Two-stage methods (contrastive learning + clustering): Methods such as Contrastive-Lift optimize feature embeddings via contrastive learning and then apply HDBSCAN clustering as post-processing to assign labels, introducing hyperparameter sensitivity and requiring 15+ hours of training.

Feature distillation methods: Methods such as DFF distill high-dimensional features from CLIP/DINO into 3D representations, but training is extremely slow (approximately 2 days).

Root Cause

Can contrastive learning and label decoding be unified into a single-stage process? The authors observe that when the embedding space is constrained to \([0,1]^d\) via sigmoid, contrastive loss naturally drives embeddings of different instances to converge toward distinct corners of the hypercube, each corresponding to a unique binary code that can be directly decoded into discrete labels. This insight renders post-processing clustering entirely unnecessary.

Method

Overall Architecture

UniC-Lift builds upon 3DGS. The core idea is to attach a \(d\)-dimensional learnable vector embedding \(\boldsymbol{v} \in \mathbb{R}^d\) to each 3D Gaussian primitive, obtain 2D embedding maps via differentiable rendering, apply contrastive and triplet losses for optimization, and directly obtain instance labels through thresholding and binary decoding.

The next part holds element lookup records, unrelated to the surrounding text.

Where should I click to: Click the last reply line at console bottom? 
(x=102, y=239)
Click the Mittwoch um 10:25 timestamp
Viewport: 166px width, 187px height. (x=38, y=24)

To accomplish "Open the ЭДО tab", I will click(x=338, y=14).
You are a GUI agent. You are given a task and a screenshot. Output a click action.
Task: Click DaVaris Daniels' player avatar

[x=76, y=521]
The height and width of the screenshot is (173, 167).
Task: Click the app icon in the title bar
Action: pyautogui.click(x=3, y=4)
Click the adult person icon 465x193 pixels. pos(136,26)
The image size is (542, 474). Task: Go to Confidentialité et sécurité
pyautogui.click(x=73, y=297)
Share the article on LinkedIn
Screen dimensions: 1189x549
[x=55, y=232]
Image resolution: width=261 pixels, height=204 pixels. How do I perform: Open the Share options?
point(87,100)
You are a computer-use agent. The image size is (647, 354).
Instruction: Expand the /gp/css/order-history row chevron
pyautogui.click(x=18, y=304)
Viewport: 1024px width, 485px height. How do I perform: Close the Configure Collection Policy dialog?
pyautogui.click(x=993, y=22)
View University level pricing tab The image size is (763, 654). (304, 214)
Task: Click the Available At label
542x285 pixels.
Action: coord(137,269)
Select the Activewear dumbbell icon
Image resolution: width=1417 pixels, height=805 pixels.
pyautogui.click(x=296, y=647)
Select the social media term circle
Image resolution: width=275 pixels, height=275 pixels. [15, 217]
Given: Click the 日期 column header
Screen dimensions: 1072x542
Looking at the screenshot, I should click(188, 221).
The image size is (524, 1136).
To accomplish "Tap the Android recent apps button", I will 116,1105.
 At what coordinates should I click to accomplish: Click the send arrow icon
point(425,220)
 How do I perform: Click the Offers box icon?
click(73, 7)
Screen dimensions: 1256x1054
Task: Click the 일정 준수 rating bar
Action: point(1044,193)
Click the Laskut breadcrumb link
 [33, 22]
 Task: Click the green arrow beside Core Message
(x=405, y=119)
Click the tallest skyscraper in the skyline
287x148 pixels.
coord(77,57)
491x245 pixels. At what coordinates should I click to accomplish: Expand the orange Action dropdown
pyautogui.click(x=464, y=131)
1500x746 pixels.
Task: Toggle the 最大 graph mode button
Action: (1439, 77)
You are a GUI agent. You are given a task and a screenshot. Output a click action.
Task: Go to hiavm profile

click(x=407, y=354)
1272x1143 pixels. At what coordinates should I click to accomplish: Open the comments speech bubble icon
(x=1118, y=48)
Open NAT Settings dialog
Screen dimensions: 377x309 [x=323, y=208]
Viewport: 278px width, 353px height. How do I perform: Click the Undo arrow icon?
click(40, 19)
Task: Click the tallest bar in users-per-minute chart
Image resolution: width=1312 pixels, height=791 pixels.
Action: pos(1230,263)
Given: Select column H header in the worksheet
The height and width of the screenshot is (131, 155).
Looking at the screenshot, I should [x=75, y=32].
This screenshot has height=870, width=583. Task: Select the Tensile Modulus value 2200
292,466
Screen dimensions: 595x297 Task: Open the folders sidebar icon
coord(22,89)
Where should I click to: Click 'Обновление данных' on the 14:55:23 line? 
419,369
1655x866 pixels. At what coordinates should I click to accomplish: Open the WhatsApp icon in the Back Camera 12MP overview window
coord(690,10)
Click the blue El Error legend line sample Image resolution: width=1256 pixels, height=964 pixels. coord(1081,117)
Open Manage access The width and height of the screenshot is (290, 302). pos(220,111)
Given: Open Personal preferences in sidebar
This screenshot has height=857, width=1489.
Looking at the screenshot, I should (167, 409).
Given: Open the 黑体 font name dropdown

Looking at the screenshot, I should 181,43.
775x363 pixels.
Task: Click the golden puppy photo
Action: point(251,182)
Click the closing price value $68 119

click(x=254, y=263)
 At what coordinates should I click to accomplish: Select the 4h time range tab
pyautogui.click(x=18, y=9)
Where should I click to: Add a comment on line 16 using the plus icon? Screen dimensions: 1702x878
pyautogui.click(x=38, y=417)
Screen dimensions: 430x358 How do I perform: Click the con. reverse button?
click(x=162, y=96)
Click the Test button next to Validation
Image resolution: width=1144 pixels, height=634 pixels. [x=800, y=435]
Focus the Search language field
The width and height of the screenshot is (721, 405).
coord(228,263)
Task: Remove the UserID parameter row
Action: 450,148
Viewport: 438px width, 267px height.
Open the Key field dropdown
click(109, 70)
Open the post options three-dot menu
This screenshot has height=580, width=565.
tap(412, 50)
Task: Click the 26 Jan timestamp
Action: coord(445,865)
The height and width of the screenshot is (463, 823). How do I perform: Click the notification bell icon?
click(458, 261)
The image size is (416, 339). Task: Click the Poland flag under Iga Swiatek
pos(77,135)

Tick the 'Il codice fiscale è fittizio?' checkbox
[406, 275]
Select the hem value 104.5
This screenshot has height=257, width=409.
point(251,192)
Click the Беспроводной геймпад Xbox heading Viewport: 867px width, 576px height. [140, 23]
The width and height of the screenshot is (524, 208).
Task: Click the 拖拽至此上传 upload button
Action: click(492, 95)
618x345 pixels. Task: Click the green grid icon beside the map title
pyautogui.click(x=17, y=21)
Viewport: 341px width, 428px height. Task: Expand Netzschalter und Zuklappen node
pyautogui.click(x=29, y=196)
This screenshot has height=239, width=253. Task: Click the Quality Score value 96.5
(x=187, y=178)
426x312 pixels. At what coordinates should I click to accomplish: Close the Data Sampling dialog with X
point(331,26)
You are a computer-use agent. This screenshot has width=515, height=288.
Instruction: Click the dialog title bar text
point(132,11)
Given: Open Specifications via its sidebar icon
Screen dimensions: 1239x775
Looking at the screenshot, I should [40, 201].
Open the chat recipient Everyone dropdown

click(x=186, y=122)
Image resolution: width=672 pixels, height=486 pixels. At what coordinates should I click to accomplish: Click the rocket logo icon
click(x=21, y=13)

Overall pipeline: - Input: multi-view RGB images + camera poses + 2D segmentation masks (potentially inconsistent) - 3DGS optimization: jointly optimizes color parameters and vector embeddings - Losses: rendering loss + cluster contrastive loss + triplet loss + 3D neighborhood regularization - Inference: rendered embeddings → sigmoid → thresholding → binary decoding → instance labels

Key Designs

1. Rendering of Learnable Vector Embeddings

Each 3D Gaussian primitive is augmented with a \(d\)-dimensional view-independent vector embedding \(\boldsymbol{v}\), rendered to the 2D plane via the same alpha-compositing scheme used for color:

\[\boldsymbol{\mathcal{V}} = \sum_{i \in T} \boldsymbol{v}_i \alpha'_i \prod_{j=1}^{i-1}(1-\alpha'_j)\]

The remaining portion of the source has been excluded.